A memória, por sua vez, entendida como consciência temporal, é resultado desta condição transitória do homem no mundo. Vimos que Henri Bergson pensou esta questão de modo ímpar na história da filosofia, contribuindo para uma relação entre homem e tempo de modo inédito na tradição. A apropriação da temporalidade, exercida através da intuição e da memória reconfigura nossa relação com o tempo. É desta relação que a memória ganha uma valoração distinta entre outras categorias, trazendo-a para o centro da reflexão.
É claro que uma abordagem sobre amemória em Bergson, assim como os demais temas aqui apresentados, nãose esgotam em uma exposição rápida e introdutória como realizamos acima. Ela se espraia e está diretamente ligada à outras questões e reflexões presentes ao longo das obras do autor. No entanto, o que nos cabe pensar é como seu pensamento – tido como pensamento da diferença – pode contribuir para uma certa ideia de temporalidades e desdobramentos mais dinâmicos e criativos em nosso filosofar.Neste sentido, podemos concluir que Henri Bergson transformou profundamente a filosofia de sua época, sobretudo aos temas aqui brevemente expostos. Sua contribuição acerca aos estudos e reflexões sobre o tempo, a memória e a intuição ainda fazem-se influentes na filosofia contemporânea, o que confere sua reconhecida importância filosófica.

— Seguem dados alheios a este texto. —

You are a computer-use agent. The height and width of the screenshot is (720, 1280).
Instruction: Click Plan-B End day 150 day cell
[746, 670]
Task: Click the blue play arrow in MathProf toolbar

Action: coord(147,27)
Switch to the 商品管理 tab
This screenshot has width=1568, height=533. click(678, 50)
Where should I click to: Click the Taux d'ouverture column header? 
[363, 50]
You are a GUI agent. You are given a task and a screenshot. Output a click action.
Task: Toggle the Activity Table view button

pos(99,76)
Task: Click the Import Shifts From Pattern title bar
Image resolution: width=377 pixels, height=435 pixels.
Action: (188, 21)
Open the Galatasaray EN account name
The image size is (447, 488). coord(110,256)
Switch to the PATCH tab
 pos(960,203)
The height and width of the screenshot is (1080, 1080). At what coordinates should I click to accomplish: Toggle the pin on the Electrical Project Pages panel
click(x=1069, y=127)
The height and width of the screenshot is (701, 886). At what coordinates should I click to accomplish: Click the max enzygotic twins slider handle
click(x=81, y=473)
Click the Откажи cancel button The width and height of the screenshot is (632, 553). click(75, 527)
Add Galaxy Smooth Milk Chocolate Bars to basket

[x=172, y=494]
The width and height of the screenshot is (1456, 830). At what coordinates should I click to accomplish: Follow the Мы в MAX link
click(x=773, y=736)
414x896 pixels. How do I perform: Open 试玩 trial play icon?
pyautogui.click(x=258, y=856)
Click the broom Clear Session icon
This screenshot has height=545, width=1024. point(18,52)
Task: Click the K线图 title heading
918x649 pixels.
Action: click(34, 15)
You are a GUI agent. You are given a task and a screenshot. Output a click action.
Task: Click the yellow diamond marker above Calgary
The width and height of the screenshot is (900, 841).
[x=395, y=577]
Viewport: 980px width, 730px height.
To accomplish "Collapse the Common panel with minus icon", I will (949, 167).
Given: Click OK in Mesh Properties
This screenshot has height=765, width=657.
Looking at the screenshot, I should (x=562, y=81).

Referências bibliográficas

BERGSON, Henri. Memória e vida: textos escolhidos. São Paulo: Martins Fontes, 2006.
______. A evolução criadora. São Paulo: Folha de S. Paulo, 2015.
DELEUZE, Gilles. Bergsonismo. Tradução de Luiz B. L. Orlandi. São Paulo: Editora 34, 2012.
GALLEGO, AntonioDopazo. Bergson: o intocável fantasma da vida. São Paulo: Salvat, 2018.
PORTA, Mario Ariel González. A filosofia a partir de seus problemas: didática e metodologia do estudo filosófico. São Paulo: Loyola, 2014.
VIEILLARD-BARON, Jean-Louis. Compreender Bergson. Petrópolis: Vozes, 2007.